◆ 読解文:
......
その一言の軽さが、かえって私の心を突き刺しました。
子どもがいないからこそ募る思い
「もし子どもがいたら、私は“母親”としての役割を持てたのかもしれない」——そんな想像が一瞬頭をよぎった。
しかしすぐに現実が刺さる。
「でも、子どもがいない今の私には、“女として見てもらうこと”がすべてだった」
そのとき胸に広がったのは、言葉にできない深い虚しさと怒りだった。
そして、声にならない叫びがこみ上げる。
「子どもができなかったら、私は使い捨てなの? 母になれなかったからって、どうしてそんな仕打ちを受けなきゃいけないの?」
子どもを持てなかったことで失ったものの重み、そして「それでも私をそのまま受け入れてほしい」という切実な願い。
旦那の提案は、単なる生き方の提案以上に、私の存在そのものを否定されたように感じさせたのです。
誰にも言えない孤独
しかし、この悩みを誰かに相談することはできませんでした。
「旦那にオープンマリッジを提案された」なんて打ち明ければ、きっと誤解や好奇の目で見られるに違いない。
......
◆ 記述問題 1:
読解文によると、旦那が語り手に提案したのは何ですか。
◆ 記述問題 2:
読解文の中で「」で囲まれている部分を、すべてそのまま書き出しなさい。
記録は読解文の内容とは関係がありません。
......
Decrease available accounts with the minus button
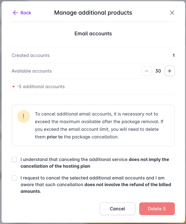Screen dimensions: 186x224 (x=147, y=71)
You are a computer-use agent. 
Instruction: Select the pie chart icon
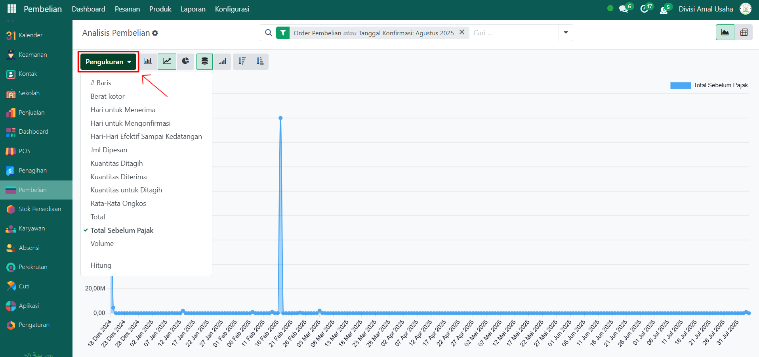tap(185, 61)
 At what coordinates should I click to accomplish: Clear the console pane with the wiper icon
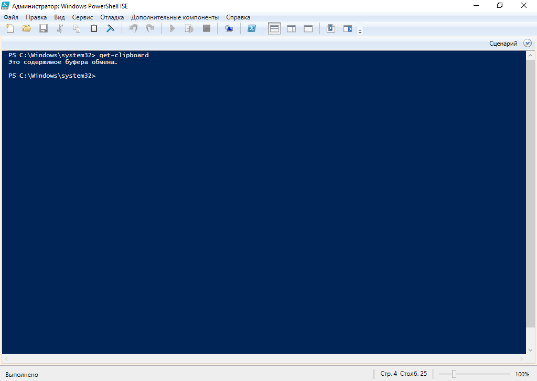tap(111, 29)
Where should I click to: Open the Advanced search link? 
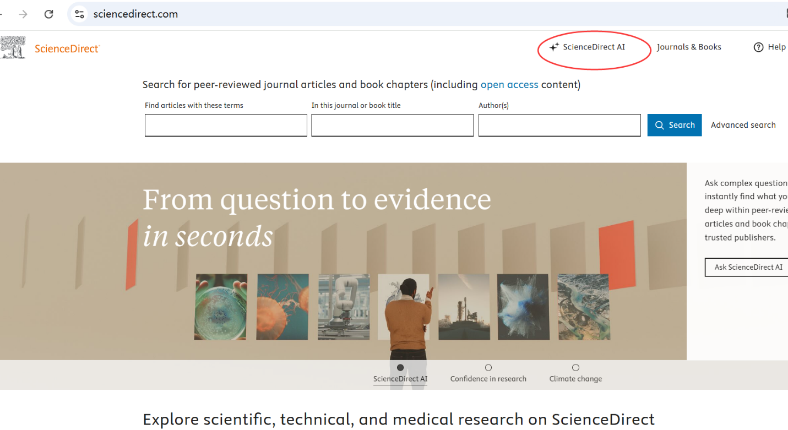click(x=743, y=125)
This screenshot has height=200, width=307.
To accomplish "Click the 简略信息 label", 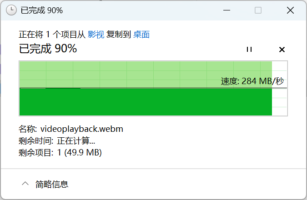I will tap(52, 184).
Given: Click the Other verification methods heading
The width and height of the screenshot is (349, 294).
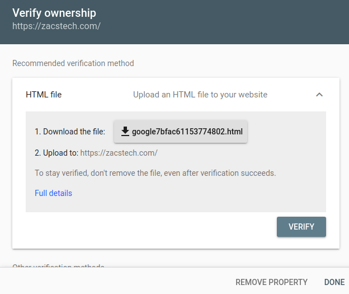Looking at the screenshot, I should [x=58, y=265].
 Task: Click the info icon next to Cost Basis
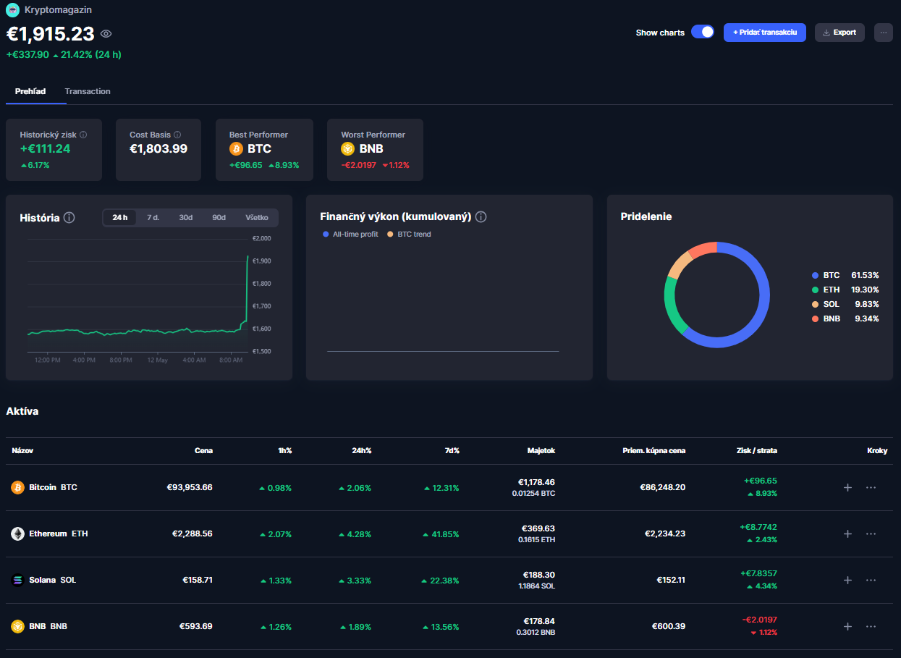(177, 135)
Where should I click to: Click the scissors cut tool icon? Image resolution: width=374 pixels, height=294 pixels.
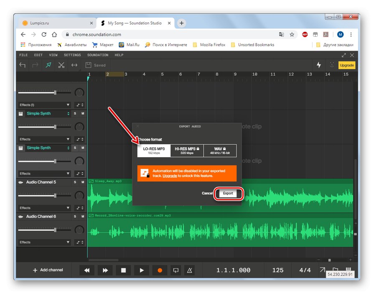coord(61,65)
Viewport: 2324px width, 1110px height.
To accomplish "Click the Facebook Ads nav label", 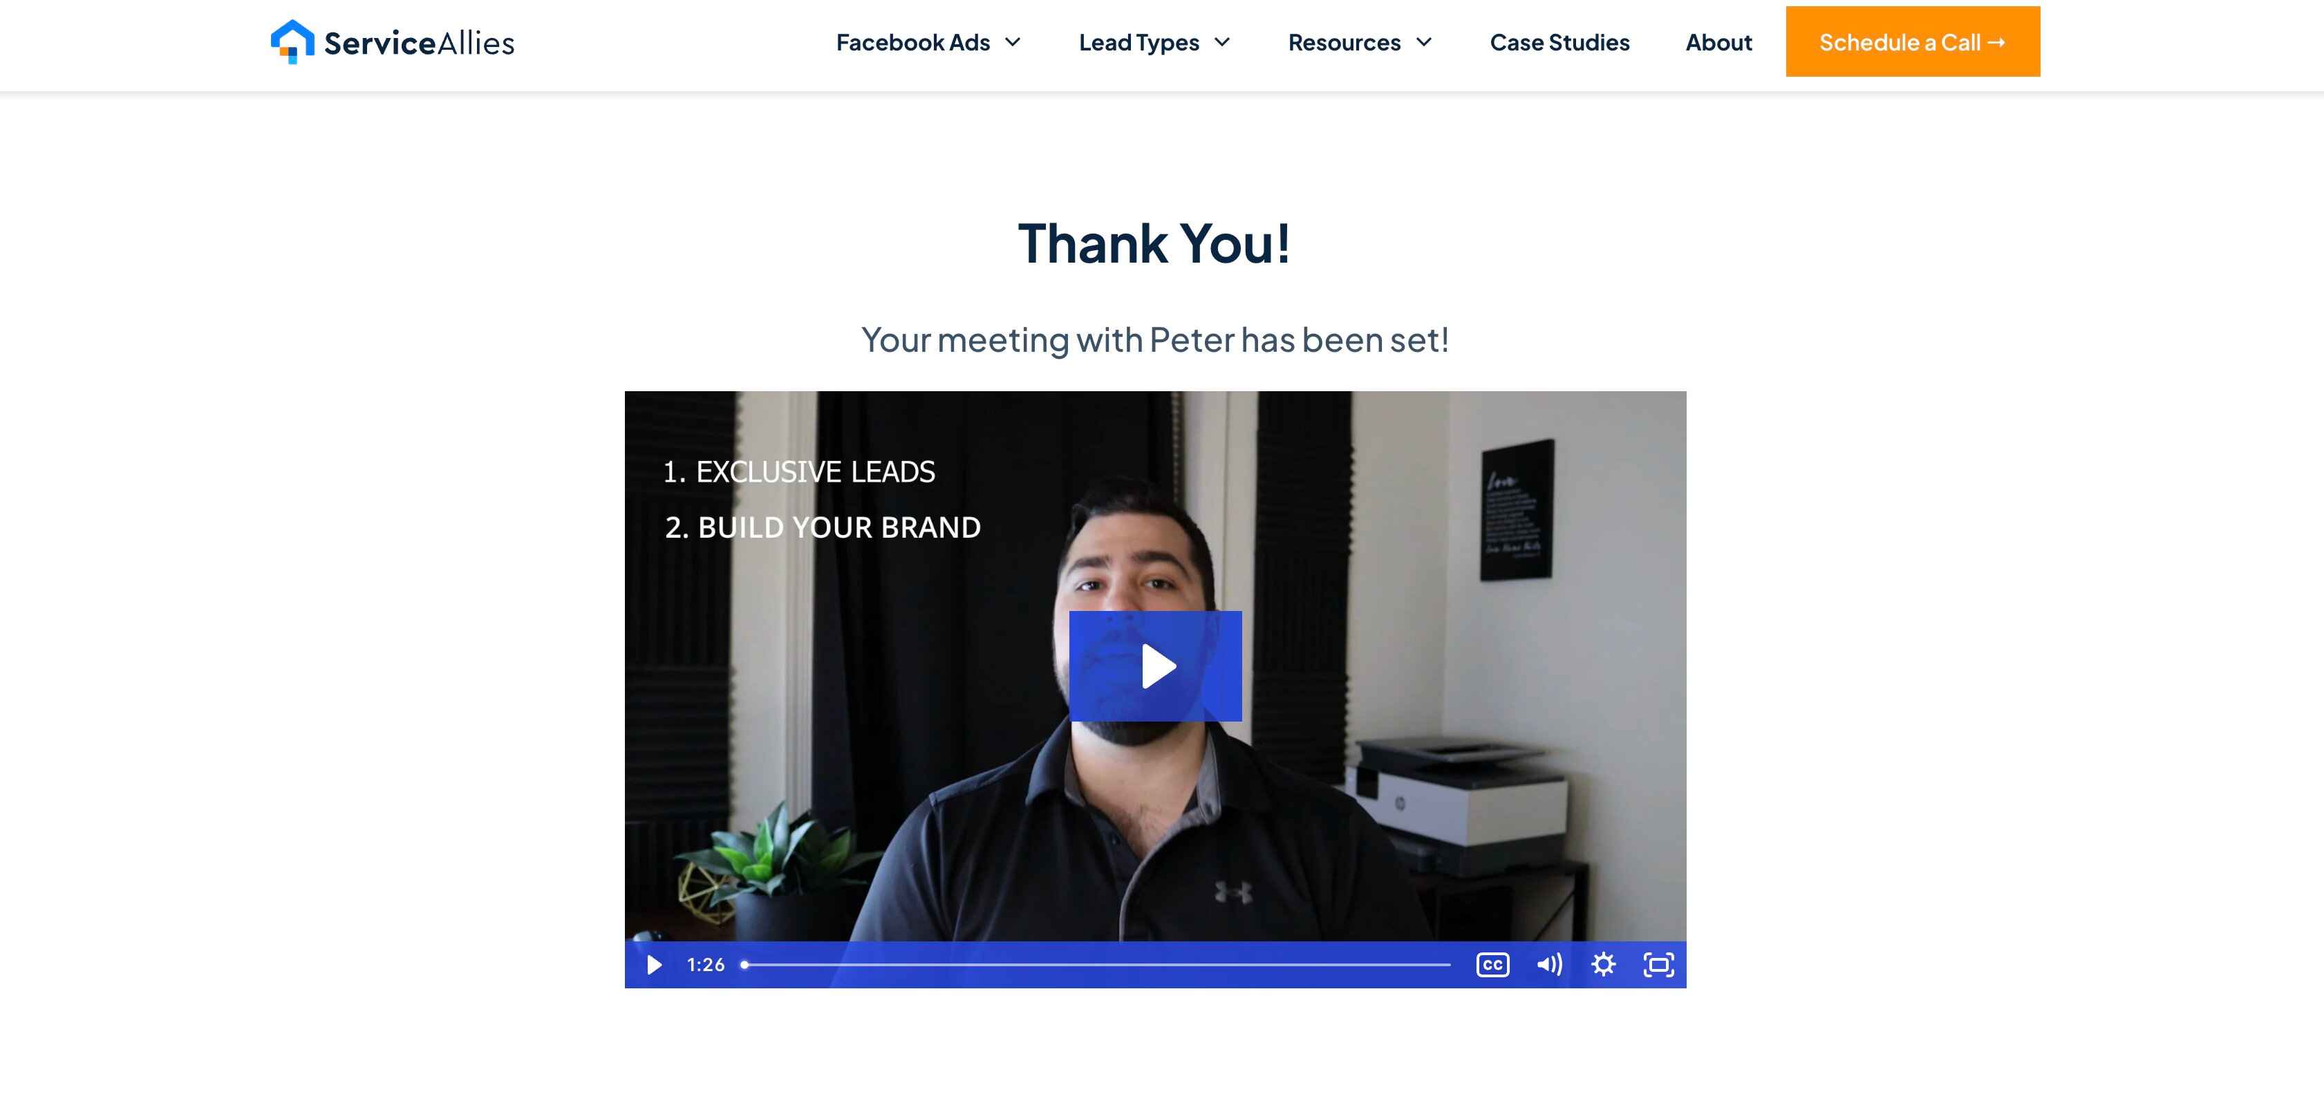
......
◆ 解答 1:
オープンマリッジです。

◆ 解答 2:
・「もし子どもがいたら、私は“母親”としての役割を持てたのかもしれない」
・「でも、子どもがいない今の私には、“女として見てもらうこと”がすべてだった」
・「子どもができなかったら、私は使い捨てなの? 母になれなかったからって、どうしてそんな仕打ちを受けなきゃいけないの?」
・「それでも私をそのまま受け入れてほしい」
・「旦那にオープンマリッジを提案された」